Probabilmente in pochi sanno che da mesi, raccogliendo i frutti di quanto emerso nel corso di un’assemblea pubblica organizzata dal Comitato Non ce la beviamo nell’aula consiliare del comune di Viterbo, abbiamo fortemente spinto per una richiesta di audizione in regione al fine di valutare la possibilità di sviluppare un progetto, seguendo gli studi del prof. Piscopo dell’Università degli studi della Tuscia, che porti alla ricerca e captazione di acqua da falde che presentino un minor livello di arsenico al fine di superare, almeno in parte, l’enorme macigno rappresentato dai dearsenificatori il cui costo è arrivato a circa 15 milioni di euro annui. A supporto delle nostre tesi abbiamo anche sviluppato un’analisi puntuale sui dati di Civita Castellana evidenziando come anche all’interno dello stesso comune ci siano livelli chimici molto diversi nelle acque in falda.

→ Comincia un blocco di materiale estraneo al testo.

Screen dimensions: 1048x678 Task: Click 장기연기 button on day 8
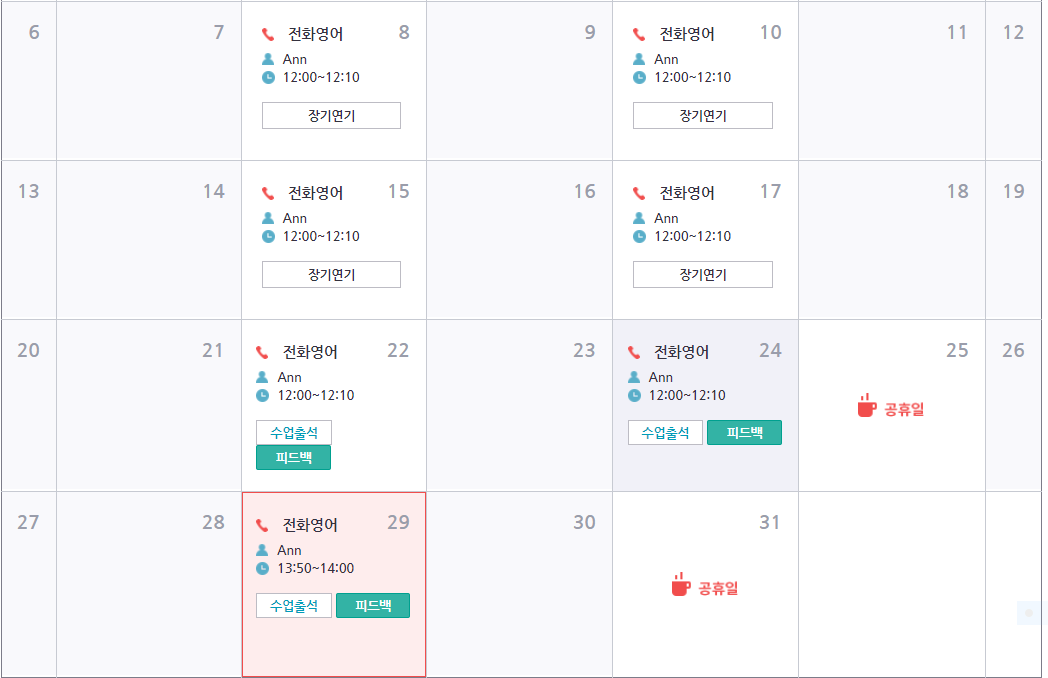331,116
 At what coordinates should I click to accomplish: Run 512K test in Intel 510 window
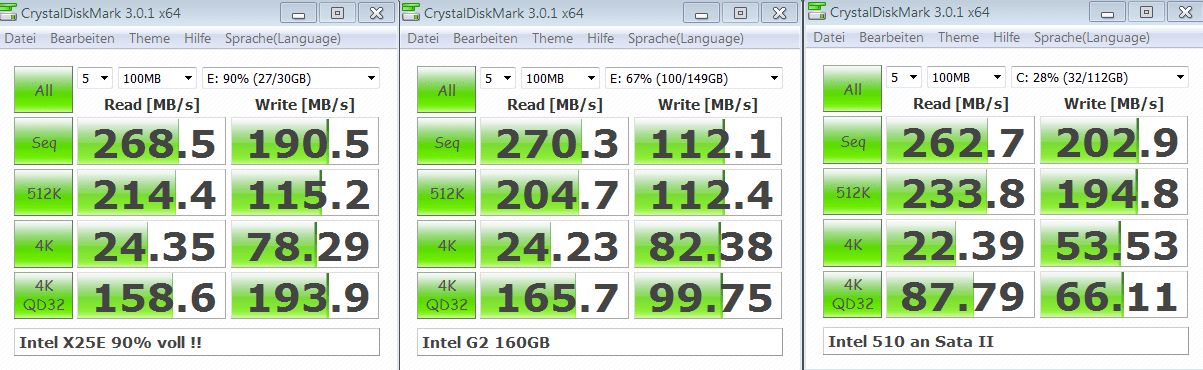853,193
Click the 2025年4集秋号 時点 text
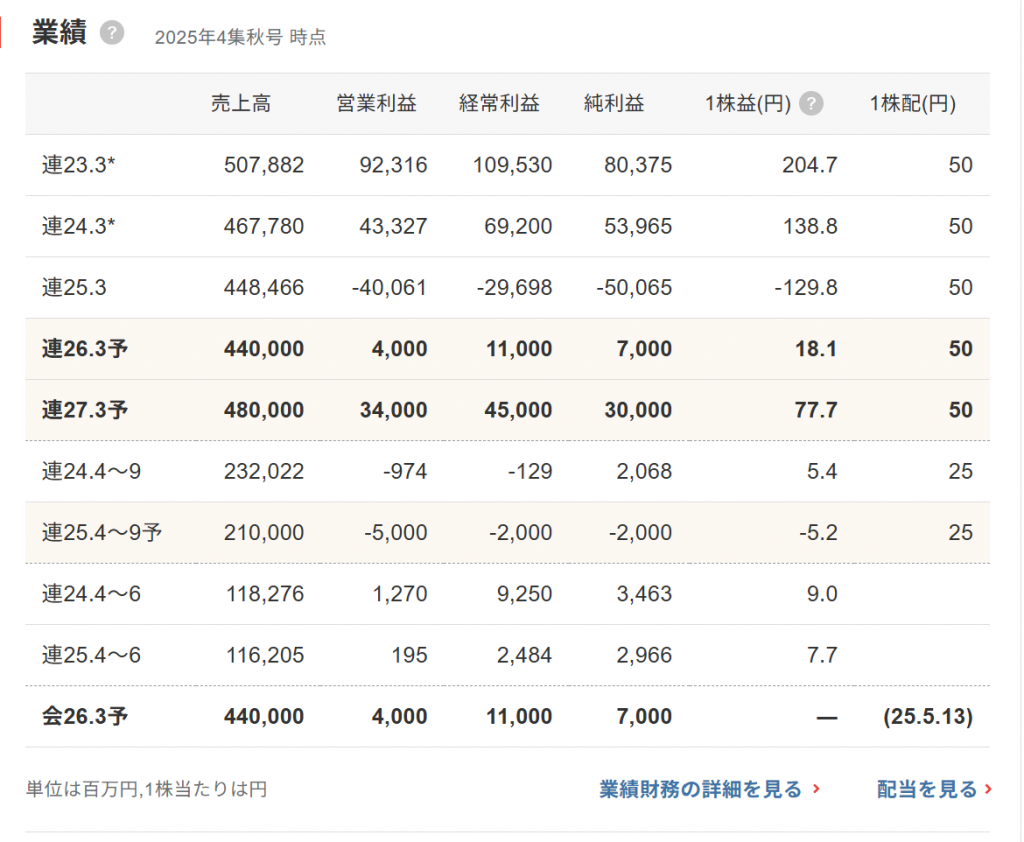This screenshot has height=842, width=1024. (240, 38)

Grazie al nostro consigliere regionale Valerio Novelli, in data 26 giugno 2024, la richiesta di audizione è stata presentata e sono stati invitati, oltre alla Talete, il presidente dell’A.T.O. 1 Lazio Nord nonché della provincia di Viterbo Alessandro Romoli, la segreteria tecnico-operativa, l’Università degli Studi della Tuscia, l’Arpa Lazio, la Asl di Viterbo, i vari organi regionali competenti, nonché i Comitati per l’acqua pubblica e alcune associazioni tra cui medici per l’ambiente ISDE di Viterbo.
Purtroppo, a distanza di 5 mesi, la maggioranza di centrodestra in regione, a causa delle turbolente dinamiche interne, ha pressoché paralizzato il consiglio regionale e le commissioni con una ricaduta negativa sui territori e quindi sui cittadini ai quali non possono essere date le risposte necessarie.
Lanciamo pertanto un appello a tutte le forze politiche presenti nella nostra provincia, affinché possano “stimolare” i rispettivi colleghi di partito in regione in modo tale che venga convocata questa audizione e vengano analizzate le proposte concrete che potrebbero portare enormi benefici per i cittadini e per la Talete stessa, scongiurando ulteriori aumenti delle bollette ed anzi, puntare ad una inversione di tendenza.